On le comprend dès les premières pages. Mitch sort de cinq ans de prison. Mais qu’a donc pu faire ce libraire solitaire et passionné de littérature ? On a bien du mal à voir en ce jeune homme un criminel. Son délit ? Avoir vendu des livres interdits. La loi HB 1467 sévit dans une France devenue autoritaire et populiste, un état qui maudit toutes formes d’écrits scandaleux, entendez immoraux. Dorénavant, certains sujets sont jugés illicites : la culture LGBT, les questions de race, les violences policières ou les scènes de sexe, autant dire la plupart des ouvrages, ne pourront plus être lus, ni achetés sous menace de représailles.
Ce monde dans lequel nous entraîne Marc Levy paraît insensé, irréel, et pourtant… aujourd’hui, dans certains états d’Amérique, alerte le romancier à la fin de l’ouvrage, des titres d’auteurs aussi prestigieux que ceux de Toni Morrison, prix Nobel de littérature, de John Steinbeck et son célébrissime Des souris et des hommes, Le Journal culte d’Anne Frank, sont peu à peu retirés des bibliothèques. Feraient-ils peur aux politiques ? Ont-ils compris que de simples mots peuvent changer les destins ? Bousculer, ouvrir les esprits ?
Mitch a soif de vengeance, revenu de ces années de cauchemar, il est décidé à faire payer ceux qui ont contribué à son arrestation. Mais au même moment, il rencontre une femme comme il n’en a jamais connue. Anna est méfiante, sauvage, déterminée et elle détient un lourd secret.

Données fournies:
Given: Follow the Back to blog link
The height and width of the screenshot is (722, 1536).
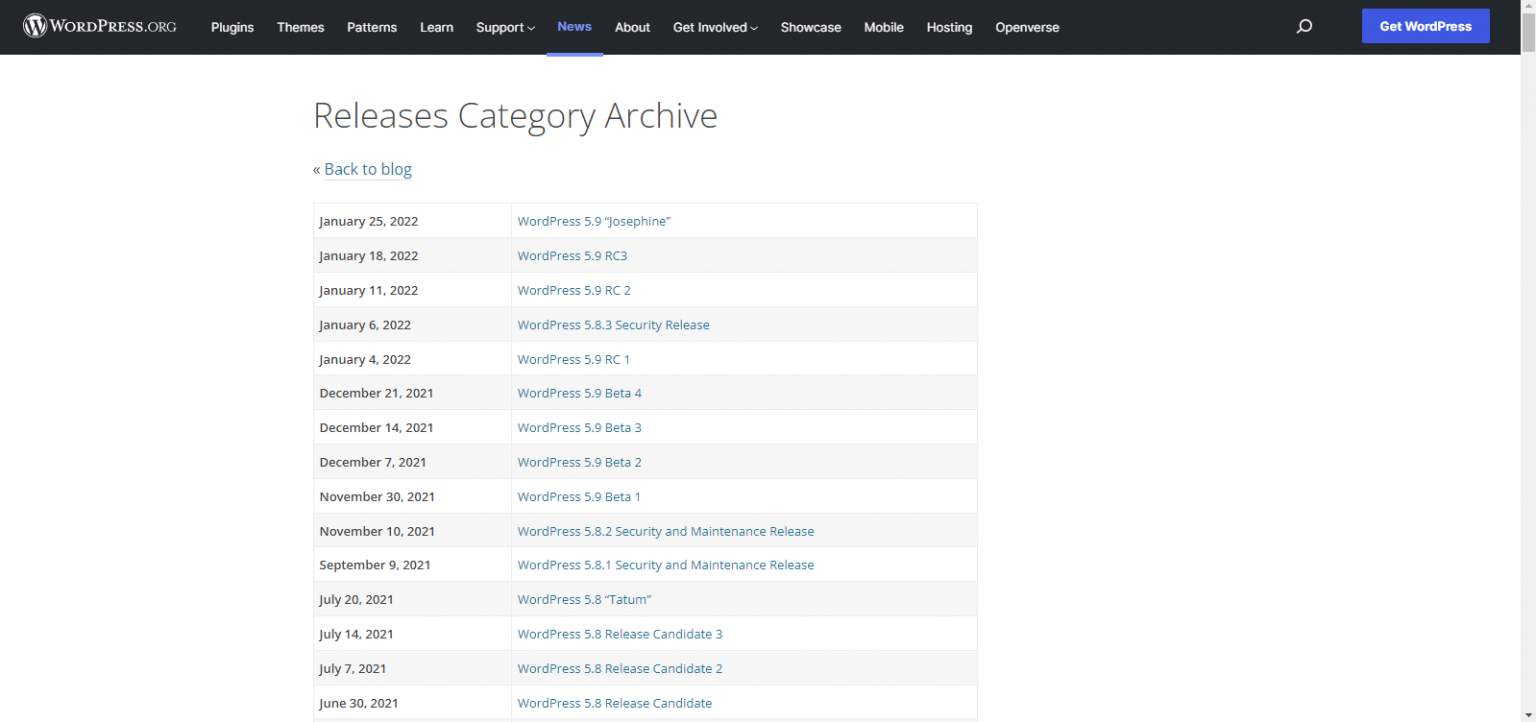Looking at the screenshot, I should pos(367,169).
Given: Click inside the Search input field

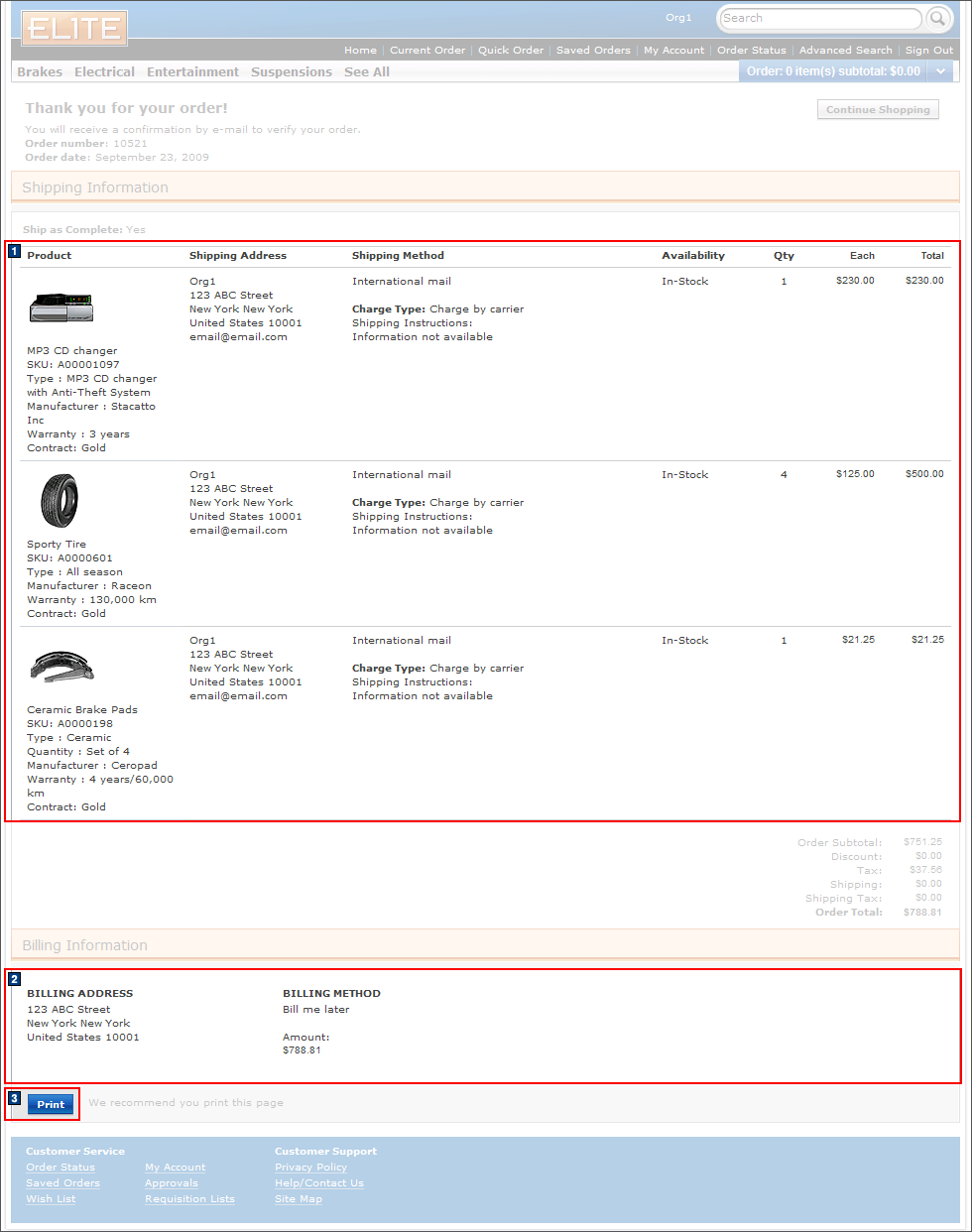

Consigne 1:
D'après l'extrait sur le roman de Marc Levy, quels sujets sont désormais jugés illicites par l'État ? Énumérez-les tous.
Consigne 2:
Dans l'extrait sur le roman de Marc Levy, pour quel délit Mitch a-t-il été emprisonné ?
Consigne 3:
Recopiez fidèlement le passage de l'extrait sur le roman de Marc Levy allant de "Mitch a soif" jusqu'à "un lourd secret." inclus.

Corrigé 1:
- la culture LGBT
- les questions de race
- les violences policières
- les scènes de sexe

Corrigé 2:
Il a vendu des livres interdits.

Corrigé 3:
Mitch a soif de vengeance, revenu de ces années de cauchemar, il est décidé à faire payer ceux qui ont contribué à son arrestation. Mais au même moment, il rencontre une femme comme il n’en a jamais connue. Anna est méfiante, sauvage, déterminée et elle détient un lourd secret.